ASSIGNMENT:
The expected answer is the set of lines in the data below between the line holding "Viewport: 811px width, 539px height." and the line holding "Task: Click the orange", inclusive, written out exactly.

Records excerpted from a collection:
↓↓↓
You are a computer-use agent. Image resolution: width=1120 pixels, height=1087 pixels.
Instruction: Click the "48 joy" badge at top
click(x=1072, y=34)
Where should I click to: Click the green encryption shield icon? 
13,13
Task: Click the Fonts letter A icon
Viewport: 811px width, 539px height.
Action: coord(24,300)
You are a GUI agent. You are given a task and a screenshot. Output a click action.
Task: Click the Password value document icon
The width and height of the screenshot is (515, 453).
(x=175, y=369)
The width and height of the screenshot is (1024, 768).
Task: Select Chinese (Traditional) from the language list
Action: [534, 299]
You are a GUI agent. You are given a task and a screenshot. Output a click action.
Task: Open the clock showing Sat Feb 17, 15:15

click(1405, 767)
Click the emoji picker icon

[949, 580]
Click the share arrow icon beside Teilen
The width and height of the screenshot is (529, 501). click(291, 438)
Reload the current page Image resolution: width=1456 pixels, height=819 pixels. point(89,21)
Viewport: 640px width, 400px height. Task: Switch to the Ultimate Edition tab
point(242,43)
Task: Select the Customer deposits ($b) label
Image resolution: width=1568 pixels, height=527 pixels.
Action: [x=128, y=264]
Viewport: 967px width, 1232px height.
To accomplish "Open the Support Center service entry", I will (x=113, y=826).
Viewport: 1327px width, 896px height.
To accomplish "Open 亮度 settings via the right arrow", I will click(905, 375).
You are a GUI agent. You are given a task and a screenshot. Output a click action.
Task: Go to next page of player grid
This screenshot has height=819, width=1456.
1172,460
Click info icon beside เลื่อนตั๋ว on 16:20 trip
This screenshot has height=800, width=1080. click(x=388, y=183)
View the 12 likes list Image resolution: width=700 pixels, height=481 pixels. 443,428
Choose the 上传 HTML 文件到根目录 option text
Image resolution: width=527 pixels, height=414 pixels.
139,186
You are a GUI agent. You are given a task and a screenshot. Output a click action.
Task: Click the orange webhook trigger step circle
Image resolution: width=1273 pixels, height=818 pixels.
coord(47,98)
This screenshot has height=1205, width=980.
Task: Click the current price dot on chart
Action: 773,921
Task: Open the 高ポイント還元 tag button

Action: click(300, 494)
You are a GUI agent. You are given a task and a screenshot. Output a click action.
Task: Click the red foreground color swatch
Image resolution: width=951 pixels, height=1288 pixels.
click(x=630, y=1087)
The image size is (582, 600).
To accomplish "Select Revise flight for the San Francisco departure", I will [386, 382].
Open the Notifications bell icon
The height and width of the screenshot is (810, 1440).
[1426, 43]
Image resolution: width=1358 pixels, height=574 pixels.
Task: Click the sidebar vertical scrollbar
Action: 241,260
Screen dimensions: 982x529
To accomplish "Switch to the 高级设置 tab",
↑↑↑
ANSWER SECTION:
Viewport: 811px width, 539px height.
Action: coord(24,300)
You are a GUI agent. You are given a task and a screenshot. Output a click action.
Task: Click the Password value document icon
The width and height of the screenshot is (515, 453).
(x=175, y=369)
The width and height of the screenshot is (1024, 768).
Task: Select Chinese (Traditional) from the language list
Action: [534, 299]
You are a GUI agent. You are given a task and a screenshot. Output a click action.
Task: Open the clock showing Sat Feb 17, 15:15

click(1405, 767)
Click the emoji picker icon

[949, 580]
Click the share arrow icon beside Teilen
The width and height of the screenshot is (529, 501). click(291, 438)
Reload the current page Image resolution: width=1456 pixels, height=819 pixels. point(89,21)
Viewport: 640px width, 400px height. Task: Switch to the Ultimate Edition tab
point(242,43)
Task: Select the Customer deposits ($b) label
Image resolution: width=1568 pixels, height=527 pixels.
Action: [x=128, y=264]
Viewport: 967px width, 1232px height.
To accomplish "Open the Support Center service entry", I will (x=113, y=826).
Viewport: 1327px width, 896px height.
To accomplish "Open 亮度 settings via the right arrow", I will click(905, 375).
You are a GUI agent. You are given a task and a screenshot. Output a click action.
Task: Go to next page of player grid
This screenshot has height=819, width=1456.
1172,460
Click info icon beside เลื่อนตั๋ว on 16:20 trip
This screenshot has height=800, width=1080. click(x=388, y=183)
View the 12 likes list Image resolution: width=700 pixels, height=481 pixels. 443,428
Choose the 上传 HTML 文件到根目录 option text
Image resolution: width=527 pixels, height=414 pixels.
139,186
You are a GUI agent. You are given a task and a screenshot. Output a click action.
Task: Click the orange webhook trigger step circle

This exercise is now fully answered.